Arithmeticus commented 2 years ago

Very briefly, attribute @pos specifies where the given tan:txt has appeared in the witness, as received by tan:collate(). Because the function is totally oblivious to any other versions of the strings, that's the only thing it can put down for @pos. Being orthogonal the function cannot (and should not) be concerned with previous forms of the input strings.

The user of TAN Diff+, however, who is thinking primarily about an original string and not about its normalized form for the basis of comparison, may not find the current @pos informative because it points to a position within an artificial string.

Arithmeticus commented 2 years ago

Where you're changing the tan:collate() output...I think you're on the right track. I am still thinking about this issue. You are concerned about recording the prenormalized form for every string. And of course, you're thinking of one such prenormalized form. But will there be users who have two or more prenormalized forms, from different stages, that they will want to collate within the same tree structure? If so, then the text shouldn't be put directly into tan:wit but into a child element that specifies the type of reading. Something like:

   <c>
      <txt>v</txt>
      <wit ref="1" pos="3">
         <version type="diplomatic" pos="5">vv</version>
         <version type="corr" pos="5">v</version>
      </wit>
      <wit ref="2" pos="2">
         <version type="diplomatic" pos="4">uu</version>
         <version type="corr" pos="5">u</version>
      </wit>
      <wit ref="3" pos="2">
         <version type="diplomatic" pos="3">vu</version>
         <version type="corr" pos="2">v</version>
      </wit>
   </c>

In this scenario, the original substrings were "....vv", "...uu", and "..vu" (a dot represents a letter not shown in this example). At a correction stage they were changed to "....v", "....u", and ".v". And then for the purposes of collation, they were normalized further to "..v", ".v", and ".v". The output above allows the user to choose which prenormalization form to use, say, for web display. And a @pos is available for every version of every witness.

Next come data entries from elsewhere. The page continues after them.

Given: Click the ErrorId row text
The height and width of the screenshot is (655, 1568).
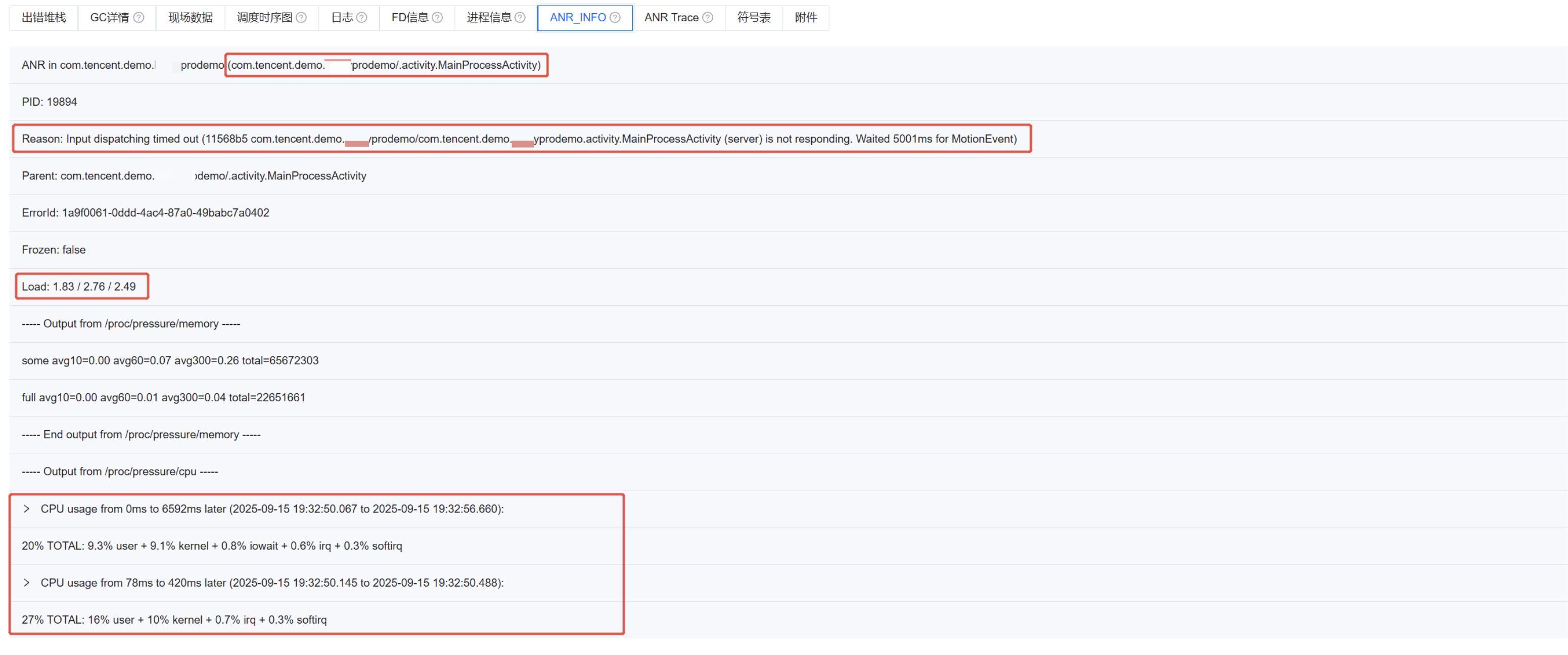Looking at the screenshot, I should tap(145, 212).
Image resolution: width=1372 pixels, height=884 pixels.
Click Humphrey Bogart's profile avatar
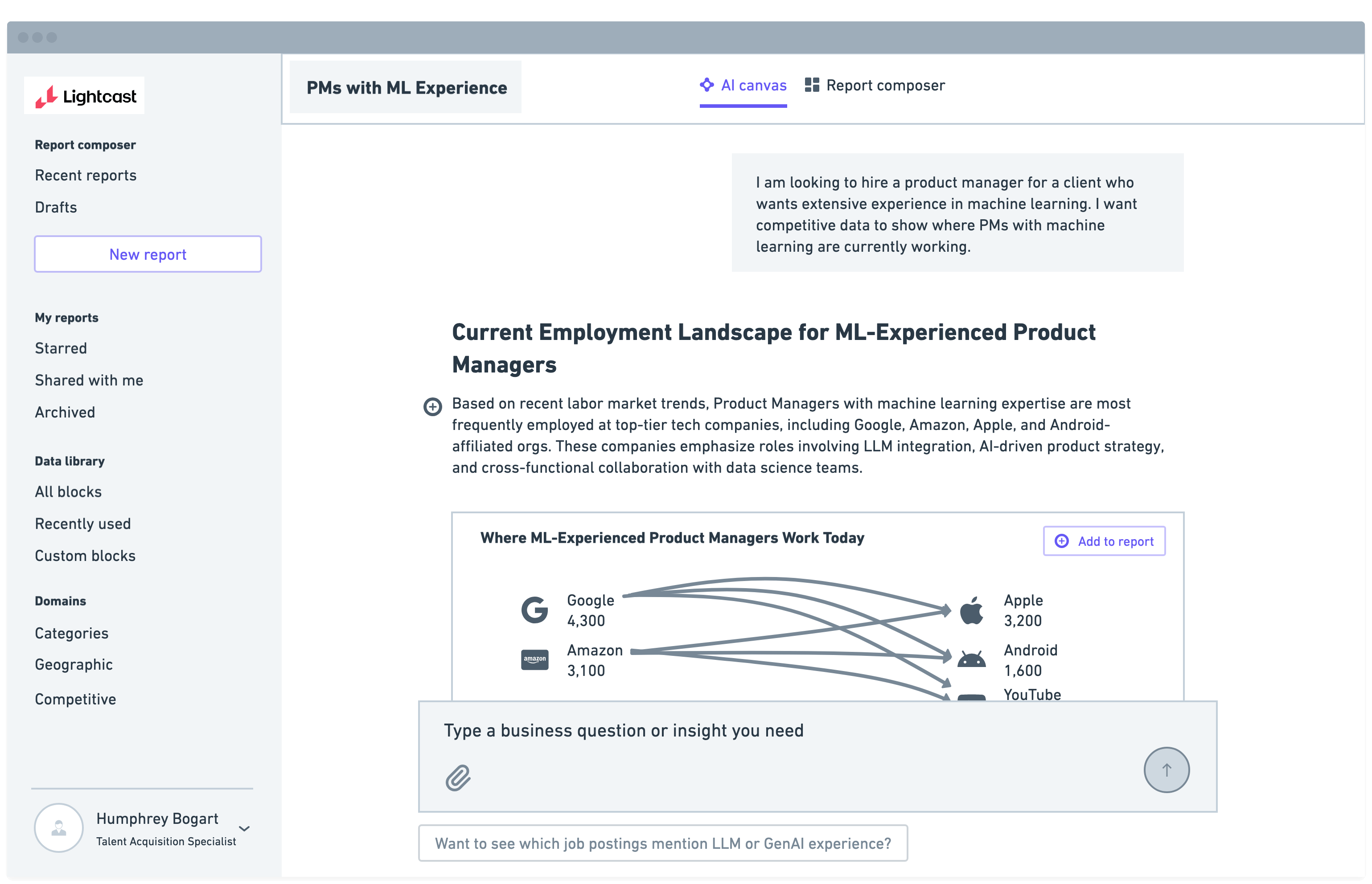click(x=58, y=827)
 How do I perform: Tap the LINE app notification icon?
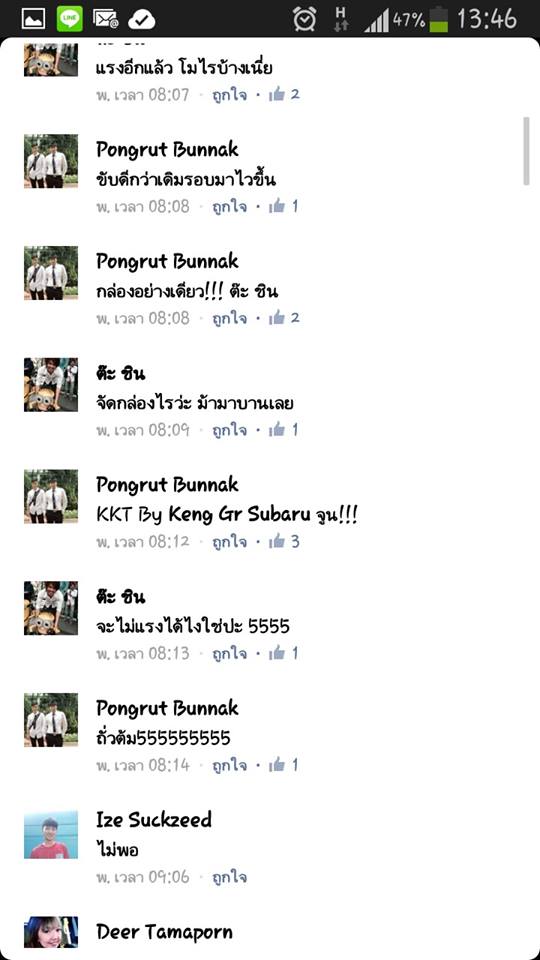click(69, 19)
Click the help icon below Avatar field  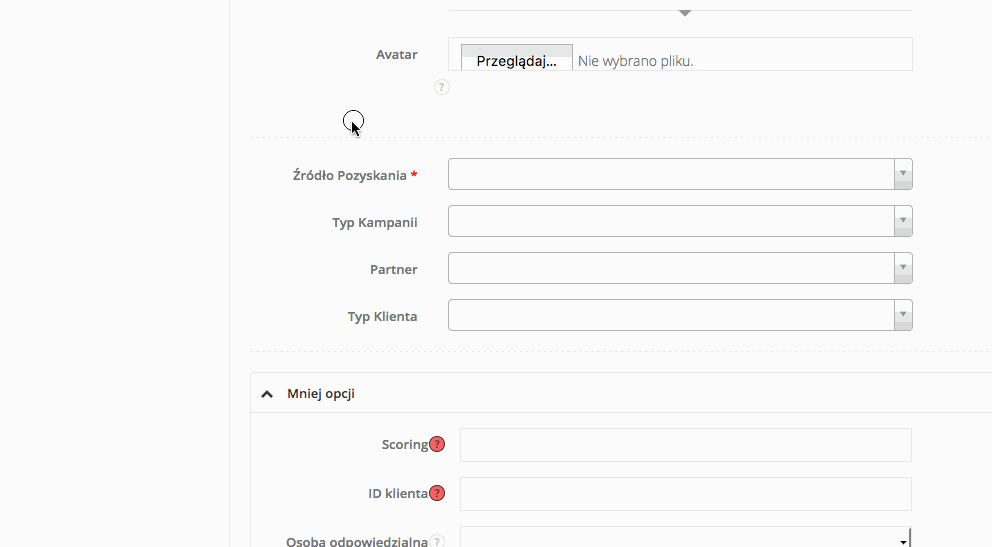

On the other hand, one could argue that this is confusing, that it should look more like this:

   <c>
      <wit ref="1" pos="3">
         <version type="diplomatic" pos="5">vv</version>
         <version type="corr" pos="5">v</version>
         <version type="comparison" pos="3">v</version>
      </wit>
      <wit ref="2" pos="2">
         <version type="diplomatic" pos="4">uu</version>
         <version type="corr" pos="5">u</version>
         <version type="comparison" pos="2">v</version>
      </wit>
      <wit ref="3" pos="2">
         <version type="diplomatic" pos="3">vu</version>
         <version type="corr" pos="2">v</version>
         <version type="comparison" pos="2">v</version>
      </wit>
   </c>

I'm not sure which way to go. This needs some deliberation.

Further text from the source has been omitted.